EXERCISE TASKS =>
A - Which Bible passages does the passage on where we live cite as guidance for stewarding what one has been entrusted with?
B - Please edit the passage on where we live, starting at "-  How do the" and ending at "to my neighbors?", so that "gentrifying community" reads "changing neighborhood".

(DOCUMENT EXCERPT begins)

Does where I live ...

  • prohibit me (and my family) from being proximate to the least of these?
    -  Does this lack of proximity breed indifference toward their plight?
    -  Does this lack of proximity hinder me/us from loving our vulnerable neighbors well?
  • disconnect me (and my family) from the pain of my people?
    -  Has this disconnect caused me/us to choose individual freedom over collective liberation?
    -  Amid this disconnect, can I truly tell if the Spirit reveals that I am still not free?
  • reflect the mosaic nature of the kingdom?
    -  If not, how does this shape my racial and economic imagination (and my children’s)?
    -  Does this prohibit me/us from authentically pursuing the kingdom on earth as it is in heaven?
    -  If diversity is a revelatory gift from God, what revelation am I missing out on when I choose homogeneity?
  • provide room to shelter a neighbor in need?
    -  How do passages like Acts 2:42–47; 1 John 3:16–18; and Luke 3:10–11 inform how I steward what I have been entrusted with?
    -  How do the stories of the rich young ruler and Zacchaeus inform my understanding of kingdom economics?

There are more questions to ponder, especially if we live within a gentrifying community:

  • Do I send my child to the neighborhood school?
    -  If I do not send my child to the local school or shop at our local grocery store, what does this communicate to my neighbors?
    -  And more importantly, how am I intentionally investing in the flourishing of the local school and neighborhood in which I reside if I choose to send my child, and spend my money, elsewhere?

When we see our access, assets, education, resources, status, social capital, talents, and wealth as solely for our benefit or the enrichment of our family, we sin because we exploit our privilege for selfish gain and therefore refuse to participate in the economy of the kingdom and the inbreaking reign of God. We are called to prayerfully discern how we can relinquish privileges that can be divested as an act of loving obedience to God, in sacrificial fellowship with our neighbors.

There are some privileges we cannot forsake. We are born in a certain place, in a particular body, with certain capacities and genes. I, for instance, cannot completely abandon my maleness — and consequently the privileges it engenders. I can, however, intentionally leverage these privileges for justice when I am in relationships of accountability with my sisters. I can discern with them how I go about leveraging my influence, platform, and voice to advocate for institutional accountability, change, and equity. I can learn from my sisters how I can advocate on their behalf in helpful ways — not as a male savior — when they are not present, I can boycott organizations that desire my voice while excluding theirs, and I can recommend my sisters anytime I get asked for recommendations.

(DOCUMENT EXCERPT ends)
(GIVEN INFORMATION begins)

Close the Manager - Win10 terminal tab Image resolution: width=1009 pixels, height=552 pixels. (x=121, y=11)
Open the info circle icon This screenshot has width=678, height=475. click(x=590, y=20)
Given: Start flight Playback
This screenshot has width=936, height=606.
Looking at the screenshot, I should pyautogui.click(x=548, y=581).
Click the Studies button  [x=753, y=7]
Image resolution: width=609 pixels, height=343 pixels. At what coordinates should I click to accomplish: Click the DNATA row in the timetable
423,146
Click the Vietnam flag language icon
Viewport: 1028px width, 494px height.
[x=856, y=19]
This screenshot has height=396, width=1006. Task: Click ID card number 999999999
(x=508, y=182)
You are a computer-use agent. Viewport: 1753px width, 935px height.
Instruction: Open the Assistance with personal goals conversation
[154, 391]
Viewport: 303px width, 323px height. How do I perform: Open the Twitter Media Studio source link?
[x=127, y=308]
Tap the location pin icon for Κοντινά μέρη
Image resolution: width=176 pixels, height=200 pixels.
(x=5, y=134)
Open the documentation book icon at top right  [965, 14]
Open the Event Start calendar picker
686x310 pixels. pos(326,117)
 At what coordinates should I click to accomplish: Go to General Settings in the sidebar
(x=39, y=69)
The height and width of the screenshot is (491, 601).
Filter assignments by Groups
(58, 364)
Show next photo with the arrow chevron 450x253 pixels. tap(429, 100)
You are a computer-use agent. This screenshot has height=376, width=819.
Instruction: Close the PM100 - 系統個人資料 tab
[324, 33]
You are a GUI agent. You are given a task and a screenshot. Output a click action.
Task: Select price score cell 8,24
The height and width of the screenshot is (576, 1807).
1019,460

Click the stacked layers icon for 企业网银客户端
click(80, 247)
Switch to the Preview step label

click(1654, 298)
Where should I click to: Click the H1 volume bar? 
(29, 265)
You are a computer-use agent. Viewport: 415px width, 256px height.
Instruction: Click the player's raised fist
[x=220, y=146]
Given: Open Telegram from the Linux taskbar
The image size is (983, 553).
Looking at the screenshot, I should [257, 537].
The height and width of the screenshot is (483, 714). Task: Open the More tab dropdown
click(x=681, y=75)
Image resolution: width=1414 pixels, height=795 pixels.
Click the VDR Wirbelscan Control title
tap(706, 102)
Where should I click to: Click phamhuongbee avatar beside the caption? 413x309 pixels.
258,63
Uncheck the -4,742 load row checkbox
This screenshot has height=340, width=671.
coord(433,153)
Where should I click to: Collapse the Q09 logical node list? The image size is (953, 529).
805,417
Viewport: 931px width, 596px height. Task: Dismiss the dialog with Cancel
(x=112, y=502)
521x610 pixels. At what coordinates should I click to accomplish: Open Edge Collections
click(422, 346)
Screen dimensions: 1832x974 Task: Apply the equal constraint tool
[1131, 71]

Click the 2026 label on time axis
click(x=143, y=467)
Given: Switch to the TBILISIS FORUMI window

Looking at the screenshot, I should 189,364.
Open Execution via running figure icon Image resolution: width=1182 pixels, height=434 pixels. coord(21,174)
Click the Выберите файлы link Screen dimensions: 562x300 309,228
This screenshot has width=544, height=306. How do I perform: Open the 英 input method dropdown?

(GIVEN INFORMATION ends)

OUTPUTS FOR THE TASKS =>
A - Acts 2:42–47; 1 John 3:16–18; and Luke 3:10–11.

B -
-  How do the stories of the rich young ruler and Zacchaeus inform my understanding of kingdom economics?

There are more questions to ponder, especially if we live within a changing neighborhood:

  • Do I send my child to the neighborhood school?
    -  If I do not send my child to the local school or shop at our local grocery store, what does this communicate to my neighbors?